The family also issued a statement Monday, saying, in part, "Peyton was a wonderful young man who was just discovering the joys of everything this life has to offer. We would like to thank the medical professionals that assisted our family and all those on the front lines of this pandemic; you are all heroes."

Missouri's health department reported nearly 3,000 new coronavirus cases on Saturday, along with a positivity rate that remains alarmingly high.

The dashboard for the Missouri Department of Health and Senior Services showed 183,186 COVID-19 cases, a rise of 2,986 from Friday. The death toll for the pandemic has topped 3,000. The dashboard showed 3,024 deaths. Missouri reported the seventh-highest tally of deaths in the nation over the past seven days — 104.

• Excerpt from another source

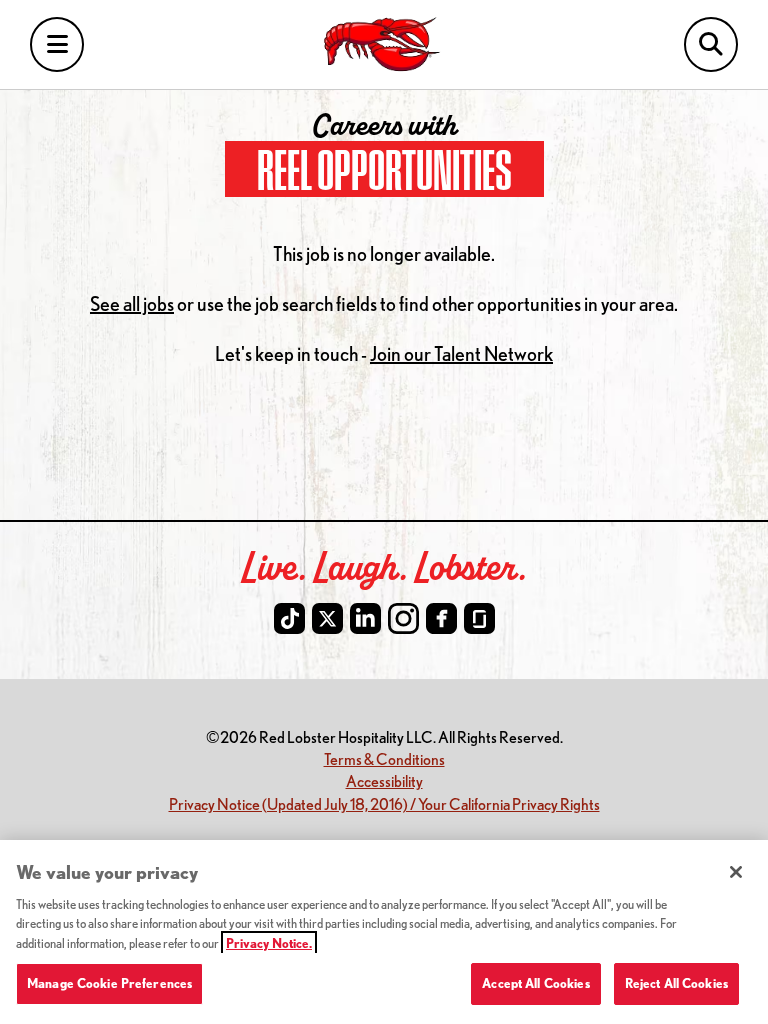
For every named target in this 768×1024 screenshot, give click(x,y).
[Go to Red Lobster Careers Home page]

Meanwhile, Missouri's positivity rate of 13.9% is nearly triple the benchmark set by the World Health Organization for reopening. Missouri Gov. Mike Parson allowed the state to reopen in mid-June, without statewide mask or social distancing requirements, though several local jurisdictions have implemented their own laws.

Numbers are rising sharply in the St. Louis area. St. Louis County reported 505 new cases Friday, the most since July 30.

Dr. Alex Garza, leader of the St. Louis Metropolitan Pandemic Task Force, said the region faces an “extremely dangerous situation.”

“Our numbers are really alarming, and the window of opportunity to turn the tide is rapidly closing," Garza said at a Friday briefing. With each passing day, it gets harder and harder to imagine a path where the health care systems will not become overwhelmed.”

Most of the region's largest hospitals are already at around 90% capacity and 90% intensive care unit capacity, even before the onset of the flu season.